Re: [RFC PATCH v3 00/16] Core scheduling v3

From: Peter Zijlstra
Date: Wed Aug 28 2019 - 12:01:50 EST


On Wed, Aug 28, 2019 at 11:30:34AM -0400, Phil Auld wrote:
> On Tue, Aug 27, 2019 at 11:50:35PM +0200 Peter Zijlstra wrote:

> > And given MDS, I'm still not entirely convinced it all makes sense. If
> > it were just L1TF, then yes, but now...
>
> I was thinking MDS is really the reason for this. L1TF has mitigations but
> the only current mitigation for MDS for smt is ... nosmt.

L1TF has no known mitigation that is SMT safe. The moment you have
something in your L1, the other sibling can read it using L1TF.

The nice thing about L1TF is that only (malicious) guests can exploit
it, and therefore the synchronizatin context is VMM. And it so happens
that VMEXITs are 'rare' (and already expensive and thus lots of effort
has already gone into avoiding them).

If you don't use VMs, you're good and SMT is not a problem.

If you do use VMs (and do/can not trust them), _then_ you need
core-scheduling; and in that case, the implementation under discussion
misses things like synchronization on VMEXITs due to interrupts and
things like that.

But under the assumption that VMs don't generate high scheduling rates,
it can work.

> The current core scheduler implementation, I believe, still has (theoretical?)
> holes involving interrupts, once/if those are closed it may be even less
> attractive.

No; so MDS leaks anything the other sibling (currently) does, this makes
_any_ privilidge boundary a synchronization context.

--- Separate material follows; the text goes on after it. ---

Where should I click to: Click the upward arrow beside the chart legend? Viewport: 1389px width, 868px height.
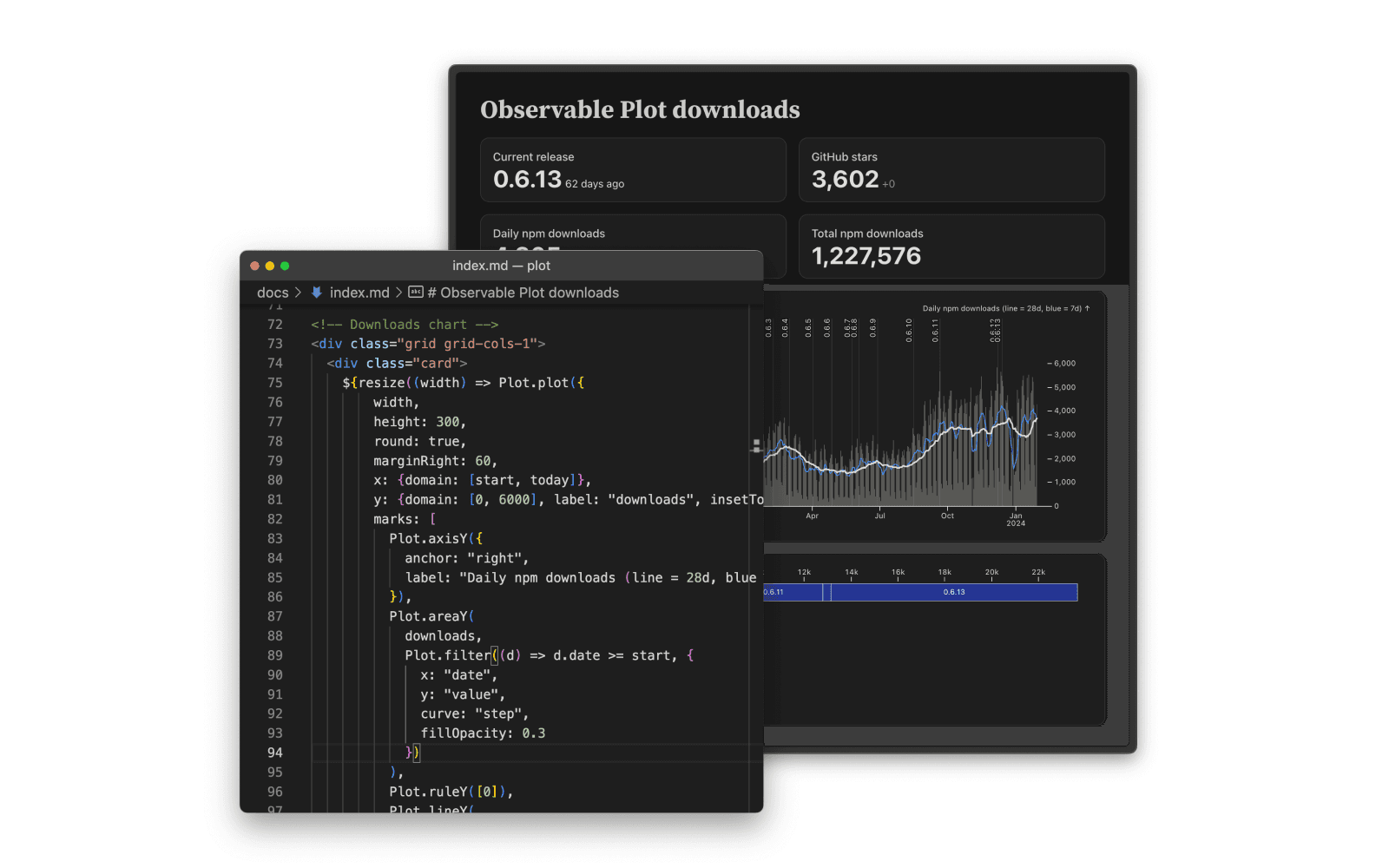(x=1088, y=307)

Worse still, the exploit doesn't require a VM at all, any other task can
get to it.

That means you get to sync the siblings on lovely things like system
call entry and exit, along with VMM and anything else that one would
consider a privilidge boundary. Now, system calls are not rare, they
are really quite common in fact. Trying to sync up siblings at the rate
of system calls is utter madness.

So under MDS, SMT is completely hosed. If you use VMs exclusively, then
it _might_ work because a 'pure' host doesn't schedule that often
(maybe, same assumption as for L1TF).

Now, there have been proposals of moving the privilidge boundary further
into the kernel. Just like PTI exposes the entry stack and code to
Meltdown, the thinking is, lets expose more. By moving the priv boundary
the hope is that we can do lots of common system calls without having to
sync up -- lots of details are 'pending'.